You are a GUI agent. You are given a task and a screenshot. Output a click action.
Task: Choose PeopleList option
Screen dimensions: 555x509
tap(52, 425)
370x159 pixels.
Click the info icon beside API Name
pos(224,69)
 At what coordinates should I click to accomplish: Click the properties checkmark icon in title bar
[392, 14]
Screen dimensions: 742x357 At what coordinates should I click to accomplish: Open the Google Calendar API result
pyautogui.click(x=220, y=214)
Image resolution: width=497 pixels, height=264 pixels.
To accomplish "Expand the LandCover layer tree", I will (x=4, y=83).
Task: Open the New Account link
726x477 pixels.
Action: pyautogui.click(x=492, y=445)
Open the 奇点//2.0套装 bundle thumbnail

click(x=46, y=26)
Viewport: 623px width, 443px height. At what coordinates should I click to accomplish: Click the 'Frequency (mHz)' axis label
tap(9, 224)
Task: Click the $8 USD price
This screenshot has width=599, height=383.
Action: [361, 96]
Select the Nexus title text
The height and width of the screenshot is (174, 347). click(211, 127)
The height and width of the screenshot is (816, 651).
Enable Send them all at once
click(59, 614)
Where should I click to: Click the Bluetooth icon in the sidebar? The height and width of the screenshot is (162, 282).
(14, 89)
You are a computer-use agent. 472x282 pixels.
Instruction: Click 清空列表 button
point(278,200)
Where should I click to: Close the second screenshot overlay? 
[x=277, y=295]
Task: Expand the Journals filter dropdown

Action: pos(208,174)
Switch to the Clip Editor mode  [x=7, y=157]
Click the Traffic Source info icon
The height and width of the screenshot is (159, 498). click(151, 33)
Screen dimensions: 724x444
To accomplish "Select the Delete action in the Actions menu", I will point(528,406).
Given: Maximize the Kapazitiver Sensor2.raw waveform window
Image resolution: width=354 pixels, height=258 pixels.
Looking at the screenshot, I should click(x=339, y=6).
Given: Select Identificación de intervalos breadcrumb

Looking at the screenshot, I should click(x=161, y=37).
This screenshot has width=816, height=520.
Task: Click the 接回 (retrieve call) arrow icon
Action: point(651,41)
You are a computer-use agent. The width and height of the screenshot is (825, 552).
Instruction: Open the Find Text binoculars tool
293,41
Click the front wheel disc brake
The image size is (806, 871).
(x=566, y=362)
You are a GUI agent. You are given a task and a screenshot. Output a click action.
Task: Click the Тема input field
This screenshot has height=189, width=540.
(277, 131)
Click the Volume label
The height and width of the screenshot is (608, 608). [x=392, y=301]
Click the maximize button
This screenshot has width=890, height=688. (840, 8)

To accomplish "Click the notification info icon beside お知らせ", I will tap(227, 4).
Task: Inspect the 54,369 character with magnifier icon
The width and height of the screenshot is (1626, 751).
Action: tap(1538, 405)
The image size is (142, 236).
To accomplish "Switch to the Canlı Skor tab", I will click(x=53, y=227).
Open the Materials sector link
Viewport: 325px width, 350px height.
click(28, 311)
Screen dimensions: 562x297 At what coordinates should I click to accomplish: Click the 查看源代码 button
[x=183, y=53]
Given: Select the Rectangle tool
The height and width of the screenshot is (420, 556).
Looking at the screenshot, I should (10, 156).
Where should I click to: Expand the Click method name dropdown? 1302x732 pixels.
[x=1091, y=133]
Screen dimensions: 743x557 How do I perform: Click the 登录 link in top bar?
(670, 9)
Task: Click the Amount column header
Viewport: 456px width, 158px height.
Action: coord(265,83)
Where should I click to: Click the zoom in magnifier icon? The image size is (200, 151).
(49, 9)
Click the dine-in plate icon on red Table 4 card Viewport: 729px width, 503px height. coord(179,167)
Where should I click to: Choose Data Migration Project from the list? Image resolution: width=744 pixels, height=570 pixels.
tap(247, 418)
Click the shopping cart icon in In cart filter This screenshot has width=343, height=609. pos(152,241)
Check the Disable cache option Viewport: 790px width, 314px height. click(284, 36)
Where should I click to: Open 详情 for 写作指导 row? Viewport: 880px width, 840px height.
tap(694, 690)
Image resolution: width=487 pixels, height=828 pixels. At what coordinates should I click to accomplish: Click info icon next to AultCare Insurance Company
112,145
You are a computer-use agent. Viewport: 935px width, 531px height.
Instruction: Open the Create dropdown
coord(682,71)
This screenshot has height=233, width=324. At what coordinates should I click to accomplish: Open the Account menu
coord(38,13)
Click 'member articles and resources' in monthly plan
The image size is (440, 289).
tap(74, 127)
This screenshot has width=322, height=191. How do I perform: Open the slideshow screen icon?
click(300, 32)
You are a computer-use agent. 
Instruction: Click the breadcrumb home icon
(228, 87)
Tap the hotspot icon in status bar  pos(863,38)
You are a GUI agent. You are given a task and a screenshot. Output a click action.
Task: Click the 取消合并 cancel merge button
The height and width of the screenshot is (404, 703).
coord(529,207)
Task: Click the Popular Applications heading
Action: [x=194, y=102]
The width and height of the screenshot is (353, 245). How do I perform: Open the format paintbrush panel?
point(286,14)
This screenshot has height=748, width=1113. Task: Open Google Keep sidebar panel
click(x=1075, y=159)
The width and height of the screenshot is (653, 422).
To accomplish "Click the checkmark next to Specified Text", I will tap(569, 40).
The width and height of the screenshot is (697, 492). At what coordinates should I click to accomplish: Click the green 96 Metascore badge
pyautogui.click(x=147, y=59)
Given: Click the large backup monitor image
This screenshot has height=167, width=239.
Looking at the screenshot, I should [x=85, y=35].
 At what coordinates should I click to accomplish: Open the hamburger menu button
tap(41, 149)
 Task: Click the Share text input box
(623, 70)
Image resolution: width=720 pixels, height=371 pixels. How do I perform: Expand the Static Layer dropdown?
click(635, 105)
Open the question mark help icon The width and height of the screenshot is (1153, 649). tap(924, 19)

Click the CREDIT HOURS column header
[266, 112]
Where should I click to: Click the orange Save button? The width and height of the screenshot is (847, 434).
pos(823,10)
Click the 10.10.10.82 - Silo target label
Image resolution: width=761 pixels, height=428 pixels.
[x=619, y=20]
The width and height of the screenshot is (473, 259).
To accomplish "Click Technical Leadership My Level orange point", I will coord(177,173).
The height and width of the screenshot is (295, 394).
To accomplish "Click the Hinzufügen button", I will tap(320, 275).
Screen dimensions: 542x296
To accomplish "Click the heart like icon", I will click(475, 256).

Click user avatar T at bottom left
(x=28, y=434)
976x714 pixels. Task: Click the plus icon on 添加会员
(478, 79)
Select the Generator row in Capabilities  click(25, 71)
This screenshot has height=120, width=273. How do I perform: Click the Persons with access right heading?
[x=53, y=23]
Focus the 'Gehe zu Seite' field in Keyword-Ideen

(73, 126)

- - - - -

Work required
Copy out all lines from the records where the word "computer" appears.

Answer box
You are a computer-use agent. 472x282 pixels.
You are a computer-use agent. The width and height of the screenshot is (825, 552).
You are a computer-use agent. Viewport: 935px width, 531px height.
You are a computer-use agent. 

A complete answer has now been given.